**Work required**
Return only that part of the material below which starts with the line containing "Open the ПАО" and goes on through the line containing "Task: Open the side navigation hamburger menu", restated exactly.

**Data supplied**
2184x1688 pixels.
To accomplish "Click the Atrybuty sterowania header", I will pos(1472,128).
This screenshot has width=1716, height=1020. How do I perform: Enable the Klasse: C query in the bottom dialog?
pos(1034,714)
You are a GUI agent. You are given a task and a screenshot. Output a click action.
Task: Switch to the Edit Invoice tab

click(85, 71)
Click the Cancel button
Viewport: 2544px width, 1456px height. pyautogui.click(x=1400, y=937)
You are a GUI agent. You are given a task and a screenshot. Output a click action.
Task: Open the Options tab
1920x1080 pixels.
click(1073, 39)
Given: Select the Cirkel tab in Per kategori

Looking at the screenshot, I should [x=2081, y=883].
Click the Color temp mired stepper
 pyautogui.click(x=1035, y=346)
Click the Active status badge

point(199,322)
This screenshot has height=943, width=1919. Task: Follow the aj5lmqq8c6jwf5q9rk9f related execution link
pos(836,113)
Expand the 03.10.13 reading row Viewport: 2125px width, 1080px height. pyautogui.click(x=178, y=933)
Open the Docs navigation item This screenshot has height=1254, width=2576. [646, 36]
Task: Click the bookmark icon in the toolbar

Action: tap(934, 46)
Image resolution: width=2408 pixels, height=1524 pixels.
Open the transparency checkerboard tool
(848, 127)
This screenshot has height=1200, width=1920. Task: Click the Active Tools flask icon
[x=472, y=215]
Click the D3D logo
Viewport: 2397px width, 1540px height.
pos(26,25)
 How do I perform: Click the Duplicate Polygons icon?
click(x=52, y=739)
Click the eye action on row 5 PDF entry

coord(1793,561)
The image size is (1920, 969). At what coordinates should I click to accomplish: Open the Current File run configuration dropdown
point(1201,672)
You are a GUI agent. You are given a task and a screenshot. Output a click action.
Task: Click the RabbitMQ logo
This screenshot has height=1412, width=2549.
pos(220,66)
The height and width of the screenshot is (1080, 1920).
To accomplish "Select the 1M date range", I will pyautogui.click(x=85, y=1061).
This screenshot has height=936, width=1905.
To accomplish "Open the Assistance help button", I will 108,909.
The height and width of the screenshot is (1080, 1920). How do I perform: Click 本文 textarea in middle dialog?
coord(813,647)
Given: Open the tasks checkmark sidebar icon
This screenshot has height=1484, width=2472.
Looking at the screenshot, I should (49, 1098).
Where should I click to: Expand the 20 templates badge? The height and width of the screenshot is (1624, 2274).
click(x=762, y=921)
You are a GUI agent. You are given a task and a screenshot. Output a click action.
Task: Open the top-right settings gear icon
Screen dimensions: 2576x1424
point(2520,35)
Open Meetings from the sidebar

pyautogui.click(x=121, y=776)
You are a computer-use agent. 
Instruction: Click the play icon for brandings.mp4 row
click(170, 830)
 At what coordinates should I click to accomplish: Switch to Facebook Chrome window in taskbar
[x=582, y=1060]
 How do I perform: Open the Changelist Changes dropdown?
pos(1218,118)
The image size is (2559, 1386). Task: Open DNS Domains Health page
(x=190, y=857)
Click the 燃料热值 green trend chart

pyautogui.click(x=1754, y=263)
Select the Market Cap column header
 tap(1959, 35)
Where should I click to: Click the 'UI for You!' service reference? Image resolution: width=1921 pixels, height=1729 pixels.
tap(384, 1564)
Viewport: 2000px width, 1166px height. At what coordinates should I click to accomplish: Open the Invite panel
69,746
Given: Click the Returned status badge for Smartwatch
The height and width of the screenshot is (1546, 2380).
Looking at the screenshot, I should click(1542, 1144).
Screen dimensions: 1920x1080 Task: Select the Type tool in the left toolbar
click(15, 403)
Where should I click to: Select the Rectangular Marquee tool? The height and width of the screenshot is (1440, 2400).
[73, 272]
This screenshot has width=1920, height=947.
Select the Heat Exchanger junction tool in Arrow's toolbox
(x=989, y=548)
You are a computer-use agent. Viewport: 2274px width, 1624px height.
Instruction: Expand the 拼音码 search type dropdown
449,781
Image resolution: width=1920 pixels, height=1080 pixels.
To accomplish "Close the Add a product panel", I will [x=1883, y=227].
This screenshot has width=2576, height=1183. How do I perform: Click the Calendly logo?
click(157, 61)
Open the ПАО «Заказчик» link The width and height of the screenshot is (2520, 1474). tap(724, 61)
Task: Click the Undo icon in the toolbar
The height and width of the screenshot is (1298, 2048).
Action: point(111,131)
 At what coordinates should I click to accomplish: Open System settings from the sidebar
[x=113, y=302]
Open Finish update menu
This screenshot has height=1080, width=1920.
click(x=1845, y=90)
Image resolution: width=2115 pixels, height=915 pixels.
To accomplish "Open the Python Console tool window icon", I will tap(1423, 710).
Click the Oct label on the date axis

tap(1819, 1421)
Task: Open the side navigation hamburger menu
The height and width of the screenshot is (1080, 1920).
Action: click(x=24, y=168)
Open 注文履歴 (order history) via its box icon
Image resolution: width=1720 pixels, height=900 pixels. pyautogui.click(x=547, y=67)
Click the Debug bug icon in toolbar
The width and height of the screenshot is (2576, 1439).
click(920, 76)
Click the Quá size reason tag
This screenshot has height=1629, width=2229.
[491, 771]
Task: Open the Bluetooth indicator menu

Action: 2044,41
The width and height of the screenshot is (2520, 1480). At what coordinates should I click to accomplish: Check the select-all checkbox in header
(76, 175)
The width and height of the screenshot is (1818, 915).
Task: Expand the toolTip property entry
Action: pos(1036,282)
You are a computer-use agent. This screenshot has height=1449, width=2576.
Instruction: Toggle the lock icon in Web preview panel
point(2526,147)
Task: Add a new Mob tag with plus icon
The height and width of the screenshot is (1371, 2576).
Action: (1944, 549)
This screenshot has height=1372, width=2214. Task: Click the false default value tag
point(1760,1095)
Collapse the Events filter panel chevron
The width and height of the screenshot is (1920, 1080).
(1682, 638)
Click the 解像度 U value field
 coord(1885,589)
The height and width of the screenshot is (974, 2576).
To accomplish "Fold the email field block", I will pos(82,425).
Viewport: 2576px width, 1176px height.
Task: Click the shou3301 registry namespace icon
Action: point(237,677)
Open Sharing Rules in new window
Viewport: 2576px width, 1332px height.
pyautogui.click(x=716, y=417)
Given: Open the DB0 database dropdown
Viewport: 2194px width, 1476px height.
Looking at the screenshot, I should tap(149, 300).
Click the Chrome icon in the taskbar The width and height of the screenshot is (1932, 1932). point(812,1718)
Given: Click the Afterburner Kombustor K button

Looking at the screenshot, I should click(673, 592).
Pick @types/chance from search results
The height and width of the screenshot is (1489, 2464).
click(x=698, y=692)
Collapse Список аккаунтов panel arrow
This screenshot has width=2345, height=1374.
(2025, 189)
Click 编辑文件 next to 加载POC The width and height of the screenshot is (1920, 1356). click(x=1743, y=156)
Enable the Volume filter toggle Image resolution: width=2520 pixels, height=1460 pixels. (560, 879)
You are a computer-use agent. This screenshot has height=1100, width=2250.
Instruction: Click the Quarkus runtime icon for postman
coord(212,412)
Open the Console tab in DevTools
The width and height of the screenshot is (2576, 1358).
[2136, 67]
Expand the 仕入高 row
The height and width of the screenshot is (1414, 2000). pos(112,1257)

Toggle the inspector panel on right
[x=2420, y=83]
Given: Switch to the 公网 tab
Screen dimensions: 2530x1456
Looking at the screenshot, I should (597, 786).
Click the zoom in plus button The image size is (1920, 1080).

**Answer box**
Open the ПАО «Заказчик» link The width and height of the screenshot is (2520, 1474). tap(724, 61)
Task: Click the Undo icon in the toolbar
The height and width of the screenshot is (1298, 2048).
Action: point(111,131)
 At what coordinates should I click to accomplish: Open System settings from the sidebar
[x=113, y=302]
Open Finish update menu
This screenshot has height=1080, width=1920.
click(x=1845, y=90)
Image resolution: width=2115 pixels, height=915 pixels.
To accomplish "Open the Python Console tool window icon", I will tap(1423, 710).
Click the Oct label on the date axis

tap(1819, 1421)
Task: Open the side navigation hamburger menu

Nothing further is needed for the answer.